This Lab is organized into the following 4 Challenges:
Challenge | Description | Est. Time |
---|---|---|
Challenge 1 | Create a free ADX cluster | 15 Min |
Challenge 2 | Load Data from Azure Storage | 30 Min |
Challenge 3 | Starting with the basics of KQL | 1 Hour |
Challenge 4 | Explore and Transform Data | 45 min |
Each challenge has a set of tasks that need to be completed in order to move on to the next challenge. It is advisable to complete the challenges and tasks in the prescribed order.
In order to receive the "ADX-In-A-Day" digital badge, you will need to complete the tasks marked with ✅ in Lab 1 & Lab 2. Submit your answers for Lab 1 and Lab 2 quizzes in order to receive the "ADX in a Day" digital badge.
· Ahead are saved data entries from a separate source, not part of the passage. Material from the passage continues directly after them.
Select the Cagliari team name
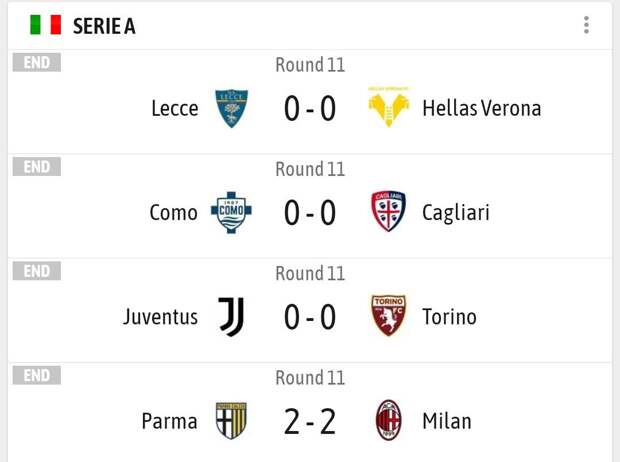This screenshot has width=620, height=462. (x=456, y=213)
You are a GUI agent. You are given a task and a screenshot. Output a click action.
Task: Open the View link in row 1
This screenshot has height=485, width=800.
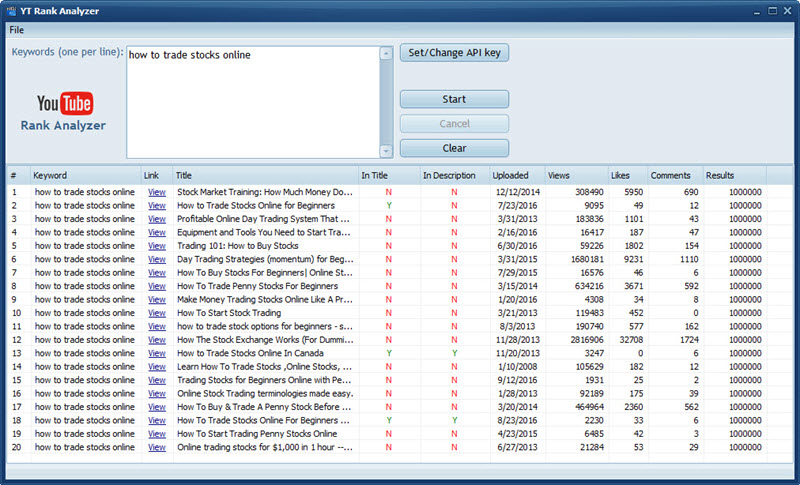(156, 191)
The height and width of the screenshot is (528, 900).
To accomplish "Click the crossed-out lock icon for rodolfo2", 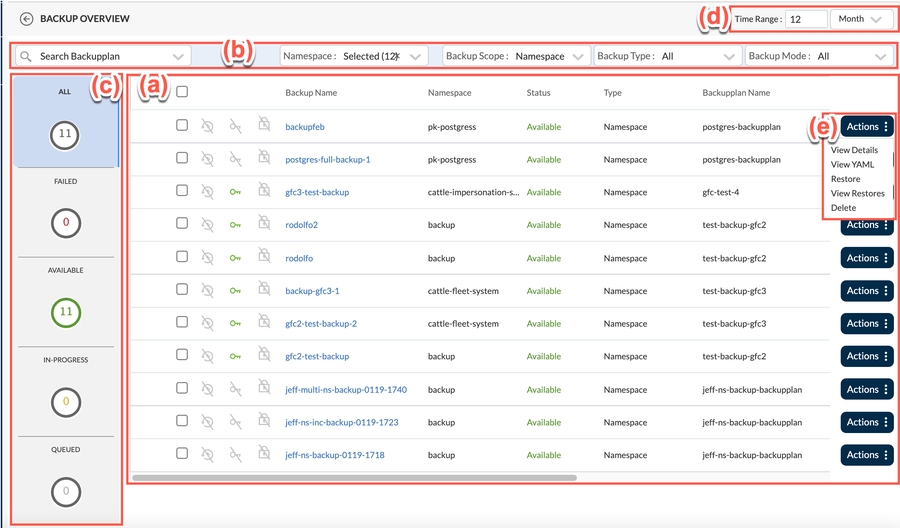I will click(x=264, y=225).

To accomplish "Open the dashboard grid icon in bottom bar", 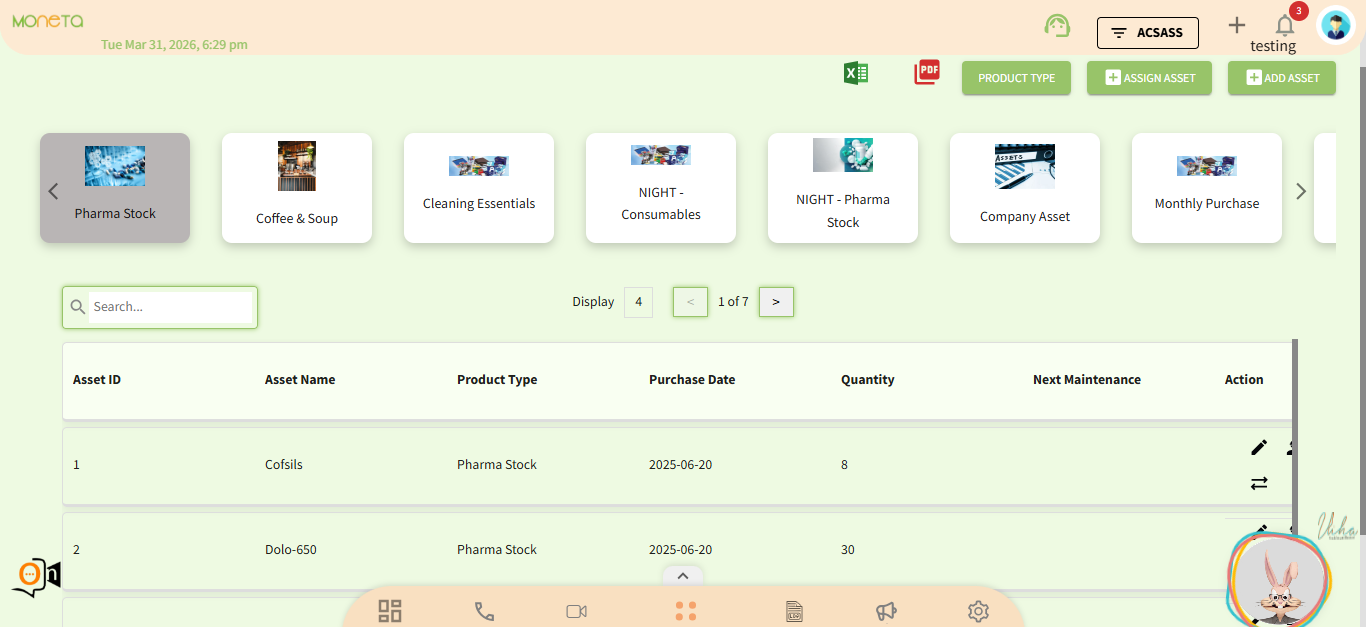I will [390, 611].
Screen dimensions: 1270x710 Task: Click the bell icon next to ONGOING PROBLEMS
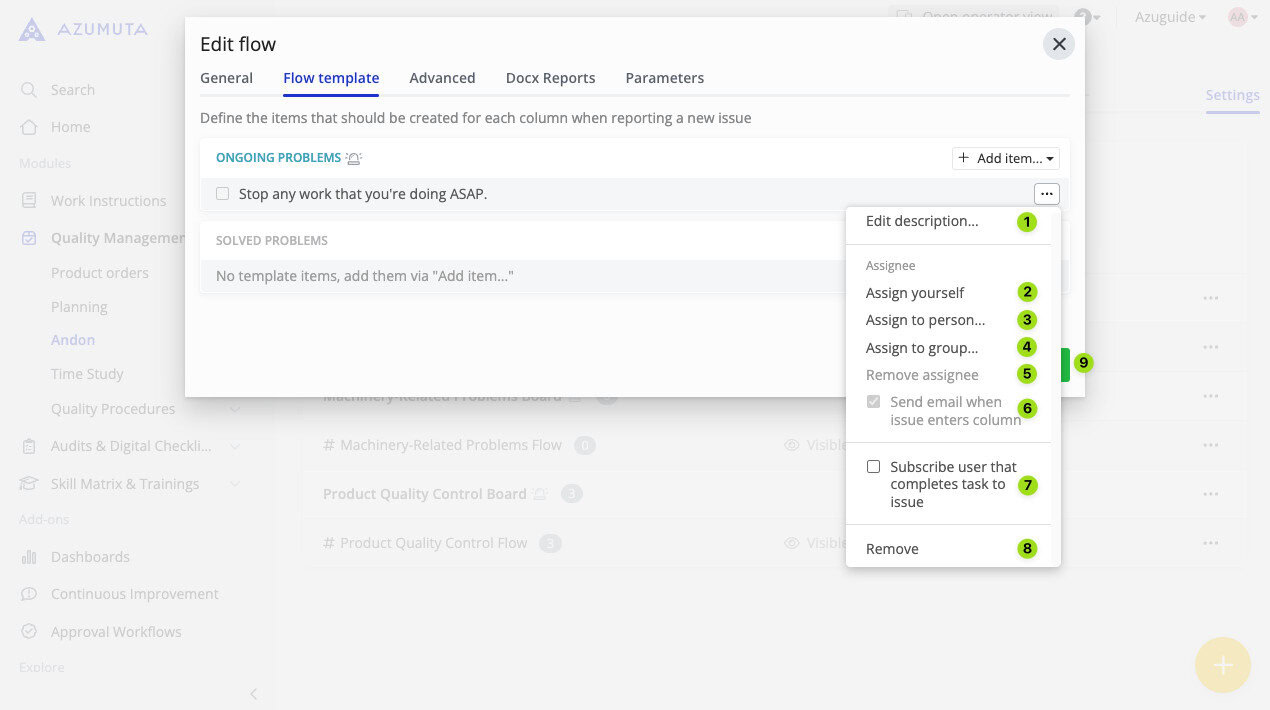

You may edit your answers after or try again.
ℹ️ Note |
---|
For Lab 1, please submit the results for the tasks marked with ✅ in the following link: Quiz ADX in A Day Lab 1 |
ℹ️ Note |
---|
Please allow us 5 working days to issue the badge |
To use Azure Data Explorer (ADX), you first have to create a free ADX cluster, and create one or more databases in that cluster. Each database has tables. Then you can ingest data into a database so that you can run queries against it.
In this Challenge, you will create a Free cluster and a database. You will run simple KQL query in Kusto Web Explorer (KWE UI).
Tasks:
- Task 1: Create an ADX cluster and Database
- Task 2: Review the free cluster home page and the Azure Data Explorer Web UI
- Task 3: Write your first Kusto Query Language (KQL) query
Expected Learning Outcomes:
- Create and work with Free ADX cluster.
-
Create your free cluster and database here: Free ADX Cluster. If you want to open the ADX Web UI in another Tab click on the link holding down the
CTRL
Key.
-
Have a look at the cluster home page.
-
Click on the Icon My Cluster in the left navigation pane.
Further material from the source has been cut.